Brief:
Report every line in the entries below that contains the string "height". Count only matches with the same capitalization.

Information given:
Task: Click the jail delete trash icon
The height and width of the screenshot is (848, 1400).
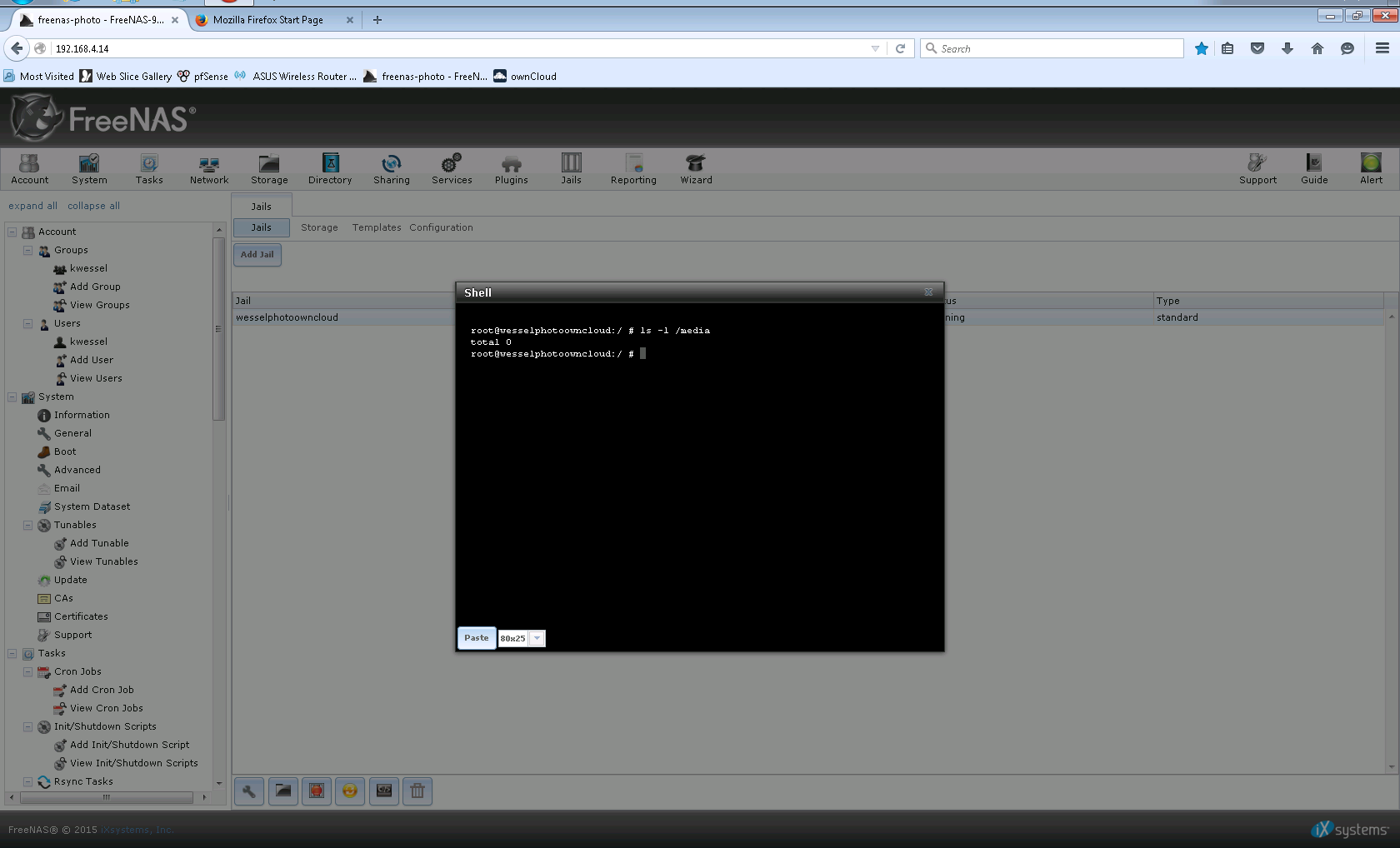Action: tap(418, 791)
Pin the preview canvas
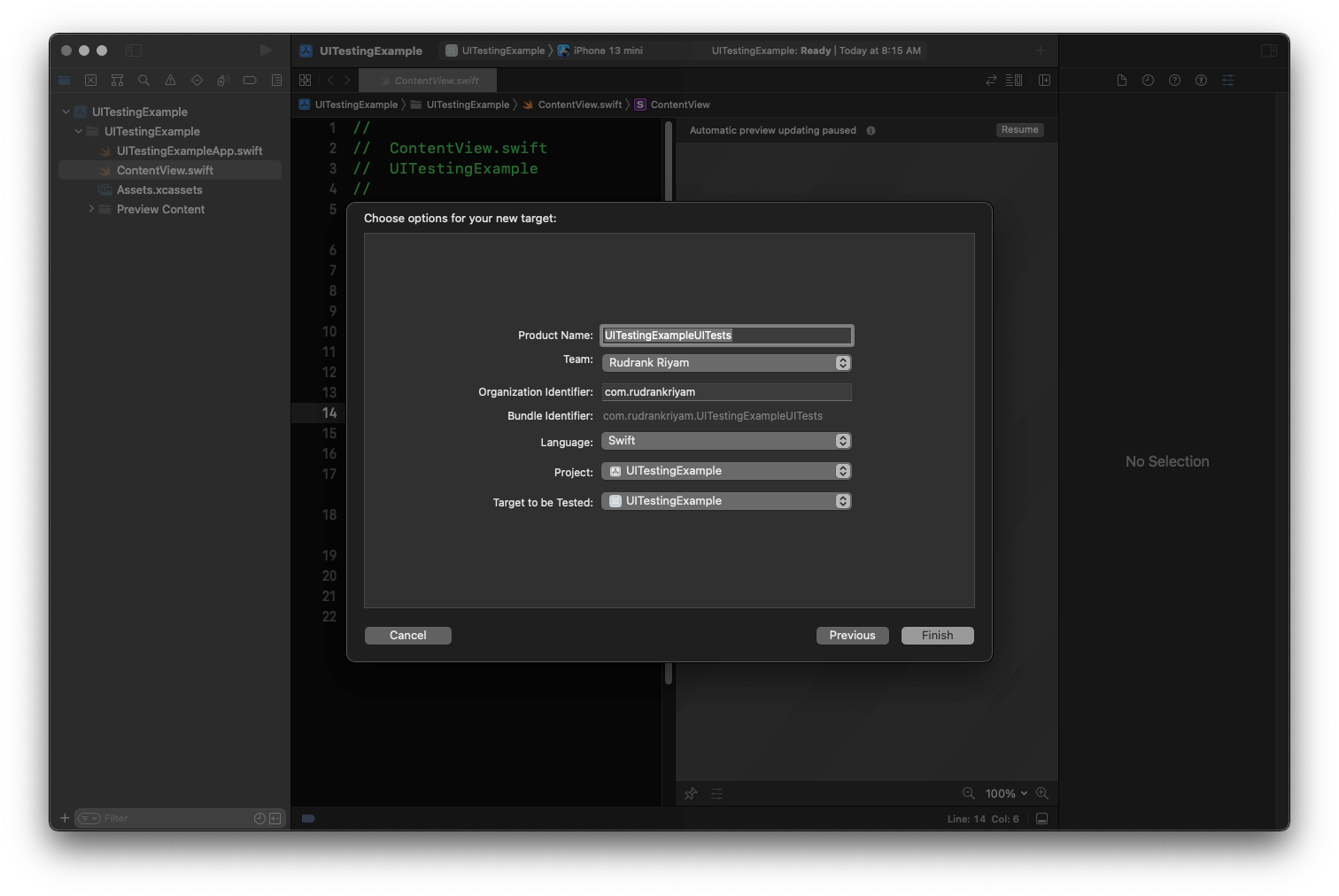 pyautogui.click(x=690, y=793)
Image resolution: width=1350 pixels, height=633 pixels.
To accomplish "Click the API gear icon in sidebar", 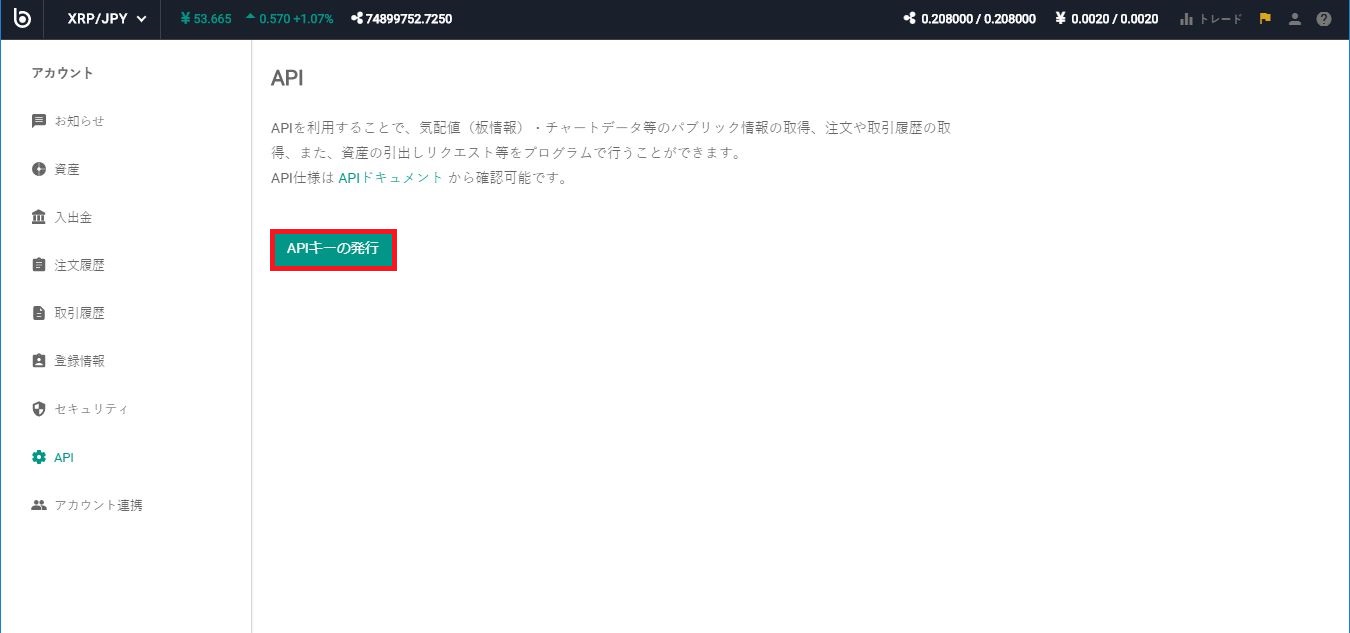I will pos(38,456).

Correct output:
The height and width of the screenshot is (848, 1400).
Image resolution: width=1350 pixels, height=633 pixels.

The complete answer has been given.